Bölüm 17

1.1K 96 56
                                    

23.02.2020

Medyaya bakın ne buldum :)

Aslı'dan:

Sabah kalktığımda başım çatlıyordu. Ne garip değil mi? Gece boyu acından iç, iç. Bugünde hem fiziksel hem de piskolojik acı çekecektim. Hem başım ağrıyordu hem yüzüm. Ne olmuştu lan yüzüme?

Aynaya baktığımda dün olanlar kafamda canlandı. Adamları dövmem Deniz'i o itle görmem.

Bunu neden hatırladım ki? Ne bekliyordum aq? Deniz beni sevecek sonsuza kadar mutlu yaşayacağız falan. Aynen kardeşim bu öyle bi hikaye(!)

Annem görmeden gizlice yüzümü yıkadım. Kaşımın kanamasını umursamadan gömleğimi ve pantolonumu giydikten sonra çantamı hazırladım. Saçımı yine at kuyruğu yapıp kırmızı bi hırka aldım. Kamufle olmamı sağlayacaktı.

Annem mutfaktan çıkarken hırkayı giyiniyormuş gibi kaldırdım.

"Kahvaltı hazır."

"Okulda yiyeceğim."

"Peki." Kapıyı kapatıp çıktım. Hırkamı üzerime giydikten sonra elimde salladığım çantayı omzuma geçirdim. Ayakkabılarımı giydikten sonra merdivenlerden hızla indim. Motorla gitmeyecektim. Hem kafam dağınıktı hem de temiz hava almalıydım.

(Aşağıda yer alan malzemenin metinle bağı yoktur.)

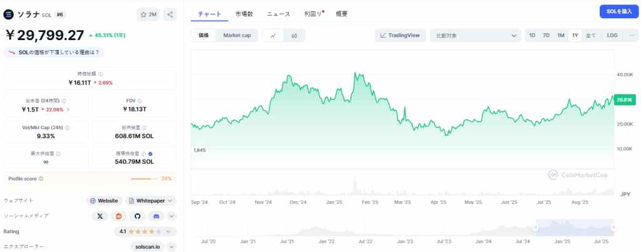Open the TradingView chart button
The image size is (641, 252).
coord(401,36)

Yavaş yavaş yürürken dersin başlamasına az bi zaman kaldığını fark edince hızlandım.

Sınıftan içeri girerken herkesin bakışları beni buldu. Dağınık suratımı inceliyorlardı. Sırama doğru ilerlerken Deniz elini kaldırarak bana yaklaşıyordu.

"Aslı kaş-" elini değdirmesine izin vermeden yanından sıyrıldım.

Bak işine Deniz Çınar.

O arkamda kalırken Selin'e yöneldim.

"Nasılsın kanka?" Tatilden geldikten sonra onu görememiştim. Bu yüzden özlemiştim.

"İyi de sen iyi değilsin galiba. Suratının hali ne?" Sanki ilk defa kavga ediyorum kardeşim. Aa.

"Revire gidelim. Çok büyük bi şey değil zaten." Kafa salladım. Selin ve Mert'le beraber revire yöneldik. Hemşire bana pansuman yaparken ben ona çapkın çapkın bakıyordum. Gideri vardı.

Ne yani aşk acısı çekiyorum evet ama sonsuza kadar Deniz'e bağlı kalamam.

Bunu diyen Deniz'in Ahmet'e şans verdiğini duyunca barlarda zırlayan bi Aslı olmasaydı sanırım inandırıcı olurdu ama herneyse.

Pansuman bitince sınıfa girdim. Deniz'in arkasındaki yerime oturdum. Gözlerim eski yerimi bulduğunda kaşlarımı çattım. Bugün de yoktu. Bu beni iyice şüphelendirirken Deniz bana döndü.

"Bana neden kızgınsın?"

Acaba neden zalım.

Umursamadan Mert'e döndüm.

"Dün bayağı eğlendik değil mi?"

"Aynen ya." Dedi Mert bana uyarak.

"Bi dakika Mert dün Aslı'nın işi var derken siz beraber miydiniz?"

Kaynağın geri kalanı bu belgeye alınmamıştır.